Hi... I have this 6309-7290 dated from, I think, 1984. I know that there are some really knowledgeable Seiko experts out there and would ask for some guidance as to originality. I attach photos and apologise for their quality as they were taken be me. Those of you who have seen my previous efforts will understand what that means....



















For my part I suspect that the hands might be replacements as the lume is not as faded as that on the dial. I am also uncertain about the bezel insert - I have seen these with a 'stick' number 1 in the '10' (such as on my 7002-7000) and also with a serif no.1 as on this watch.

Any guidance from the knowledgeable will be genuinely appreciated

Rob


----------



## bjohnson (Oct 2, 2007)

Bezel and hands look like replacements.

Chapter ring doesn't line up.

Everything else looks OK in these photos.

Check that crown screws down several turns.


----------



## michaelh (Oct 1, 2007)

Dial (un-origional 7002) and hands are replaced. Chapter ring is off line. Bezel insert looks replaced too, not enough wabi.


----------



## DaveS (Dec 7, 2009)

michaelh said:


> Dial (un-origional 7002) and hands are replaced. Chapter ring is off line. Bezel insert looks replaced too, not enough wabi.


Michael/Barryboy

The dial is not a 7002, it looks correct to me for a 6309-729x. The 7002 movement is date only not day date, so the 7002 dial would have to be modified to show the day.

The bezel insert is definately non-original, it should have a bigger lume dot and the "10" should not have a "tail/serif".

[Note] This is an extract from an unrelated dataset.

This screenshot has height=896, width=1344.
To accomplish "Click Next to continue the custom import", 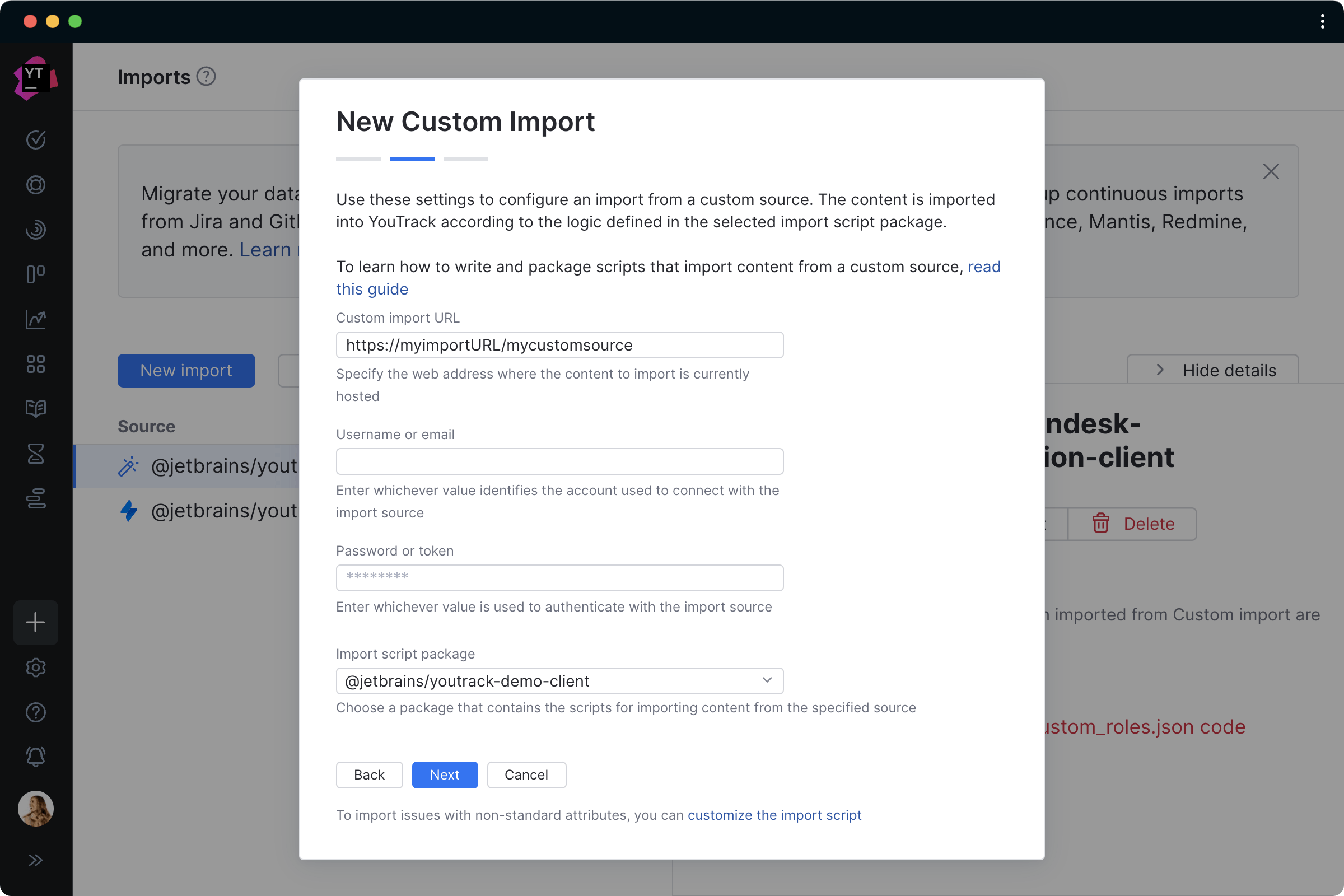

The hands are the correct "style" for a 6309-729x but the lume looks too white, so I think they are non-original.

As mentioned by others, the chapter ring is misaligned. It has a notch in it, into which fits a tab on the dial to keep them aligned with each other. The movement needs to be removed and the chapter ring rotated so that the dial tab fits correctly into the chapter ring.

Hope this helps.

Dave


----------